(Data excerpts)
----

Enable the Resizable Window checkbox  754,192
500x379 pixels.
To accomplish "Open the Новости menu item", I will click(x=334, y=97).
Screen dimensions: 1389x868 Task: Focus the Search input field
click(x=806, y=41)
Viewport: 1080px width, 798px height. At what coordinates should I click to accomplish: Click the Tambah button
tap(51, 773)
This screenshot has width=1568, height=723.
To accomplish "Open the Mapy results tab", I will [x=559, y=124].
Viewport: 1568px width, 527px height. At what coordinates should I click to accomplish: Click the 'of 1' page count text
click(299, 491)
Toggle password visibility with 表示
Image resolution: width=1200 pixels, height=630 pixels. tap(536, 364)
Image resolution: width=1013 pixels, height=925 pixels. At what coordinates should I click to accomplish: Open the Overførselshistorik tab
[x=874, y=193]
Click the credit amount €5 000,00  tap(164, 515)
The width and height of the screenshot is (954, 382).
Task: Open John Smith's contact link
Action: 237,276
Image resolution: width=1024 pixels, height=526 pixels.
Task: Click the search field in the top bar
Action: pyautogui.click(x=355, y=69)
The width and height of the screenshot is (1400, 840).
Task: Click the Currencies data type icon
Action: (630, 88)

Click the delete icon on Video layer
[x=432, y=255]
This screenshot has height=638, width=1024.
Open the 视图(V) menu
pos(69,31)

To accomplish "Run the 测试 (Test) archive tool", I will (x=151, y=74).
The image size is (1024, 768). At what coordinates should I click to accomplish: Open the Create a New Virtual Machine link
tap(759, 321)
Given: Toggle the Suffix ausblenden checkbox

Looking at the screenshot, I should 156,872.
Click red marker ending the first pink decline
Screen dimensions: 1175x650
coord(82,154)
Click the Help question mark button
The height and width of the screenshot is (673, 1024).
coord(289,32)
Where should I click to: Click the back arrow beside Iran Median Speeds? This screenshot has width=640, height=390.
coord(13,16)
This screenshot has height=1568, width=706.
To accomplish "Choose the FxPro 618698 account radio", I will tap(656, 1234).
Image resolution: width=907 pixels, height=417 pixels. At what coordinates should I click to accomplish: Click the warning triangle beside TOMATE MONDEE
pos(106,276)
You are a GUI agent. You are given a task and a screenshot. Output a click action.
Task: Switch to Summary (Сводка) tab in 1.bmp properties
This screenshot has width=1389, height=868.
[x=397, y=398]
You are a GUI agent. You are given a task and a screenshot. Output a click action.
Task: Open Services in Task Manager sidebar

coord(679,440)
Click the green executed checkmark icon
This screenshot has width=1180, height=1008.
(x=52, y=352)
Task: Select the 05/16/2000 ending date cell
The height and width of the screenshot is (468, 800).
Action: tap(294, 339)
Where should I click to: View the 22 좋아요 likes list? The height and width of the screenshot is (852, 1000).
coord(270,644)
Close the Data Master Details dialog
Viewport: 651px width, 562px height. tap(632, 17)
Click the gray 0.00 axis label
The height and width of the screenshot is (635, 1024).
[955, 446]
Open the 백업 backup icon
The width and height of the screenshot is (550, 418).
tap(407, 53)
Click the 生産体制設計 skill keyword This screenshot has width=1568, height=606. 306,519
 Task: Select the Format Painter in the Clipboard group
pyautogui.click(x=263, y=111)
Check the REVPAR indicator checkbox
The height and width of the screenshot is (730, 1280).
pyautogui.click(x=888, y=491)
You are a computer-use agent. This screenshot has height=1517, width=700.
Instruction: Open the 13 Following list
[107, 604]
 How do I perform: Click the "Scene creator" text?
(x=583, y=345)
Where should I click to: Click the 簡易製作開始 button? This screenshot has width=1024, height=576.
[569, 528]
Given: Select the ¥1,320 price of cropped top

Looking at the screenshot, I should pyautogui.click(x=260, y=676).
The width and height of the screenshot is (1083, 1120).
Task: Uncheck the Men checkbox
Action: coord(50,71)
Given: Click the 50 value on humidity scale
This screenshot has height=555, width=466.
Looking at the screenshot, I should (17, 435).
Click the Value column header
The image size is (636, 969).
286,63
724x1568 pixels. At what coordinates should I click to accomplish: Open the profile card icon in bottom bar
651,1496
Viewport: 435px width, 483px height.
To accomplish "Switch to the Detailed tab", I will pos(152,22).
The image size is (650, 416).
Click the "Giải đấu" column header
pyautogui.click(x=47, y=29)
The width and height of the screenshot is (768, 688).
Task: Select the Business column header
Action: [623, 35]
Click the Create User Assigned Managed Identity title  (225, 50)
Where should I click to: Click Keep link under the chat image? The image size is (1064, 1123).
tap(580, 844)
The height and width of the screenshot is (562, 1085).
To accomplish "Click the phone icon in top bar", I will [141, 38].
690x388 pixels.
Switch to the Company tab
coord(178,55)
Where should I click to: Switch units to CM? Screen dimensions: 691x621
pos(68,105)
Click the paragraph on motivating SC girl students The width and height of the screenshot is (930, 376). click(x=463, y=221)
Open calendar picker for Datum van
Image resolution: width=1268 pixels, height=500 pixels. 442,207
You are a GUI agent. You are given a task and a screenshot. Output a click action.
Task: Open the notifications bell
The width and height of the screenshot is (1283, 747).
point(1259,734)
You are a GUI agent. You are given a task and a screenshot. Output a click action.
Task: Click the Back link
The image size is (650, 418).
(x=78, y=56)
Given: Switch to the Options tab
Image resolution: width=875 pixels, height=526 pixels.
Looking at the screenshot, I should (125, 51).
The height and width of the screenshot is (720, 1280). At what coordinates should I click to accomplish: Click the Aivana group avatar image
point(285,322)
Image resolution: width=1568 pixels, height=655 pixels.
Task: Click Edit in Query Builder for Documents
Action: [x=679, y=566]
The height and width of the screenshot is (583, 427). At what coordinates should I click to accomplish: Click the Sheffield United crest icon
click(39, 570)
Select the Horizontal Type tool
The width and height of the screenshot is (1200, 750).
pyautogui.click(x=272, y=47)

----

Copy out only the lines above from the one with "You are a computer-use" to the one with "Viewport: 435px width, 483px height.", inclusive, exactly as they stand.

_OUTPUT BELOW_
You are a computer-use agent. This screenshot has height=1517, width=700.
Instruction: Open the 13 Following list
[107, 604]
 How do I perform: Click the "Scene creator" text?
(x=583, y=345)
Where should I click to: Click the 簡易製作開始 button? This screenshot has width=1024, height=576.
[569, 528]
Given: Select the ¥1,320 price of cropped top

Looking at the screenshot, I should pyautogui.click(x=260, y=676).
The width and height of the screenshot is (1083, 1120).
Task: Uncheck the Men checkbox
Action: coord(50,71)
Given: Click the 50 value on humidity scale
This screenshot has height=555, width=466.
Looking at the screenshot, I should (17, 435).
Click the Value column header
The image size is (636, 969).
286,63
724x1568 pixels. At what coordinates should I click to accomplish: Open the profile card icon in bottom bar
651,1496
Viewport: 435px width, 483px height.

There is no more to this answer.